First I just recreate your example dataframe (would be nice if you provide this code in the future!):
import pandas as pd
# Create the example dataframe
df = pd.DataFrame(["4-Grain Flakes", "4-Grain Flakes, Gluten Free", "4-Grain Flakes, Riihikosken Vehnämylly"])
df["id"] = [11005, 35146, 32570]
df["energy"] = [1404, 1569, 1443]
df["fibre"] = [11.5, 6.1, 11.2]
df.columns = ["name"] + list(df.columns[1:])
print(df)
name id energy fibre
0 4-Grain Flakes 11005 1404 11.5
1 4-Grain Flakes, Gluten Free 35146 1569 6.1
2 4-Grain Flakes, Riihikosken Vehnämylly 32570 1443 11.2
Now we can create the combinations of each value in "name" with each of the other column names. I will use lists, within a list comprehension, where I bundle up the values together into tuples. We end with a list of tuples:
names = df.name.tolist()
others = list(df.columns)
others.remove("name") # We don't want "name" to be included
index_tuples = [(name, other) for name in names for other in others]
We can create the MultiIndex from this list of tuples as follows:
multi_ix = pd.MultiIndex.from_tuples(index_tuples)
Now we can create a new dataframe using out multi_ix
. To populate this dataframe, notice that we simple need to row-wise values from columns ["id", "energy", "fibre"]
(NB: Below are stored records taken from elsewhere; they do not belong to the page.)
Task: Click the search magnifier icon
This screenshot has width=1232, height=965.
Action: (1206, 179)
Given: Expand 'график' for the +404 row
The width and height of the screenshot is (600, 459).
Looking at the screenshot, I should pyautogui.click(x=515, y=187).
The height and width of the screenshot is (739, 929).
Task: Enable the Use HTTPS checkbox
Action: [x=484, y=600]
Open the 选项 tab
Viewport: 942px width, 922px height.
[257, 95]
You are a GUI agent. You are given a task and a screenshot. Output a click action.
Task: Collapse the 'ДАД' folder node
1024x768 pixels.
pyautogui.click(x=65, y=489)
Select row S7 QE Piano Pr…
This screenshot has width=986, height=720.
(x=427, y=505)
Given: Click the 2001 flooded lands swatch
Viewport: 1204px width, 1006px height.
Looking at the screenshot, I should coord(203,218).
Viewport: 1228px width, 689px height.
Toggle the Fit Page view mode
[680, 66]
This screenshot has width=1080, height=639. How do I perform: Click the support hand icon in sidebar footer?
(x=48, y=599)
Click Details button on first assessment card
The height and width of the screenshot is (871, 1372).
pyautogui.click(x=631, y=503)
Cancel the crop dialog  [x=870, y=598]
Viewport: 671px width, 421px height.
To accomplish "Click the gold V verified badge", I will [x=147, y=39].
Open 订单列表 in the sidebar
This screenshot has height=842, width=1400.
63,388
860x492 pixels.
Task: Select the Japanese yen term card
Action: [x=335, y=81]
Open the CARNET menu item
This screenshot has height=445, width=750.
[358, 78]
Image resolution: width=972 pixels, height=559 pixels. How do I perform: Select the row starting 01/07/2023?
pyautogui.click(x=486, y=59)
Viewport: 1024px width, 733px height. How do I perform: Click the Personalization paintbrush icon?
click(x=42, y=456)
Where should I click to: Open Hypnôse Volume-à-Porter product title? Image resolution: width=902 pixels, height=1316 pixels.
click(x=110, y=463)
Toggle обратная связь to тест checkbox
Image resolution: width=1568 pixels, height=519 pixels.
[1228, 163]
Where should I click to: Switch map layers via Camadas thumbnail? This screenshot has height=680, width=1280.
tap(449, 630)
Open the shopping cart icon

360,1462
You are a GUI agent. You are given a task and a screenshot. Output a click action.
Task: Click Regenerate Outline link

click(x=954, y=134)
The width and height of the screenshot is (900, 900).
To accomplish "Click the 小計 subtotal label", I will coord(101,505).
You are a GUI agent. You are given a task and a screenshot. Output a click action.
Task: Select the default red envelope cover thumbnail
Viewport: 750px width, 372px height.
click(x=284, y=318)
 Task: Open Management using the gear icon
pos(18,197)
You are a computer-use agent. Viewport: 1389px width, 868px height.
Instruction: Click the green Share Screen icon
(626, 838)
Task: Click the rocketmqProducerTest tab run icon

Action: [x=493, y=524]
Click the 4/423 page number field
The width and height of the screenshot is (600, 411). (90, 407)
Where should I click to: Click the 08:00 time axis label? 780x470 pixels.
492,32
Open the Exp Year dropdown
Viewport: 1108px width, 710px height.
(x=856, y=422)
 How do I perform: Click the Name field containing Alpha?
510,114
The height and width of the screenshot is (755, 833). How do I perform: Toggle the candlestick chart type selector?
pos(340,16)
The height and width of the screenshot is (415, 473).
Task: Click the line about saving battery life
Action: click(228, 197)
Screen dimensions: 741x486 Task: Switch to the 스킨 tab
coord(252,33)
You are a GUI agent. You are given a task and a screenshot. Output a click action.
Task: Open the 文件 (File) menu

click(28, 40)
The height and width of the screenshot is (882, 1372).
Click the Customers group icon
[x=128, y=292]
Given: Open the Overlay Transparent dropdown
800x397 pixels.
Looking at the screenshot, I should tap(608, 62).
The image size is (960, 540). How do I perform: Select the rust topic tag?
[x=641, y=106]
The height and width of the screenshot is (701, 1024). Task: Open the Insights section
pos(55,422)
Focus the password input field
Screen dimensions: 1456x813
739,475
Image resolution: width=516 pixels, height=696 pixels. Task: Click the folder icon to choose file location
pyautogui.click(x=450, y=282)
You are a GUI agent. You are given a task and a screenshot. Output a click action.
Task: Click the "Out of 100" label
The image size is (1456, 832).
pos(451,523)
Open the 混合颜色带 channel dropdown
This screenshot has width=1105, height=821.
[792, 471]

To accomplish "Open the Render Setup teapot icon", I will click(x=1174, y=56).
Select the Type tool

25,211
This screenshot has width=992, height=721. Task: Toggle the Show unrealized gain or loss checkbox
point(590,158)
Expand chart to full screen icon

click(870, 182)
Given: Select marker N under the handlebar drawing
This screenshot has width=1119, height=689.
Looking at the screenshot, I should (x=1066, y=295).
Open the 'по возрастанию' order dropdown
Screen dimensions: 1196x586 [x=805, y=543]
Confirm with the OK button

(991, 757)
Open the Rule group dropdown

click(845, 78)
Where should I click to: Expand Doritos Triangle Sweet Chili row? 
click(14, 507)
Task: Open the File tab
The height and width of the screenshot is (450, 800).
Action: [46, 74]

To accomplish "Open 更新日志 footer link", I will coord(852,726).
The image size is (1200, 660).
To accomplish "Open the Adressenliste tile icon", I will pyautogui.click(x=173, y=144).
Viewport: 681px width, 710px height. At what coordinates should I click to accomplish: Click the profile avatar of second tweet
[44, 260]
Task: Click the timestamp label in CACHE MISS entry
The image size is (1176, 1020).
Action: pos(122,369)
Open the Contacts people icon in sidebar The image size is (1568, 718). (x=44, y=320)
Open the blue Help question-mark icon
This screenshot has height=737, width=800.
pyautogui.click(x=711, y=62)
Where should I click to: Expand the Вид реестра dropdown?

. We can do this easily by extracting as an n * 3
NumPy array (using the values
attribute of the dataframe) and then flattening the matrix, using NumPy's ravel method:
df1 = pd.DataFrame(df[others].values.ravel(), index=multi_ix, columns=["data"])
print(df1)
data
4-Grain Flakes id 11005.0
energy 1404.0
fibre 11.5
4-Grain Flakes, Gluten Free id 35146.0
energy 1569.0
fibre 6.1
4-Grain Flakes, Riihikosken Vehnämylly id 32570.0
energy 1443.0
fibre 11.2
Now we can simply use to to_dict()
method of the datframe to create the dictionary you are looking for:
nutritionValues = df1.to_dict()["data"]
print(nutritionValues)
{('4-Grain Flakes', 'energy'): 1404.0,
('4-Grain Flakes', 'fibre'): 11.5,
('4-Grain Flakes', 'id'): 11005.0,
('4-Grain Flakes, Gluten Free', 'energy'): 1569.0,
('4-Grain Flakes, Gluten Free', 'fibre'): 6.1,
('4-Grain Flakes, Gluten Free', 'id'): 35146.0,
('4-Grain Flakes, Riihikosken Vehnämylly', 'energy'): 1443.0,
('4-Grain Flakes, Riihikosken Vehnämylly', 'fibre'): 11.2,
('4-Grain Flakes, Riihikosken Vehnämylly', 'id'): 32570.0}
It is also possible to get your final example of a multidict, directly from the multi-indexed dataframe. You need to just use multi-index slicing:
fibre_df = final_df.loc[(slice(None), ["fibre"]), :]
print(fibre_df)
0
4-Grain Flakes fibre 11.5
4-Grain Flakes, Gluten Free fibre 6.1
4-Grain Flakes, Riihikosken Vehnämylly fibre 11.2
You can then generate a dictionary as before:
d = final_df.loc[(slice(None), ["fibre"]), :].to_dict()[0]
print(d)
{('4-Grain Flakes', 'fibre'): 11.5,
('4-Grain Flakes, Gluten Free', 'fibre'): 6.1,
('4-Grain Flakes, Riihikosken Vehnämylly', 'fibre'): 11.2}
And you can drop the "fibre"
value from the tuple-keys with a simple dictionary comprehension:
final_dict = {k[0]: v for k, v in d.items()}
print(final_dict)
{'4-Grain Flakes': 11.5,
'4-Grain Flakes, Gluten Free': 6.1,
'4-Grain Flakes, Riihikosken Vehnämylly': 11.2}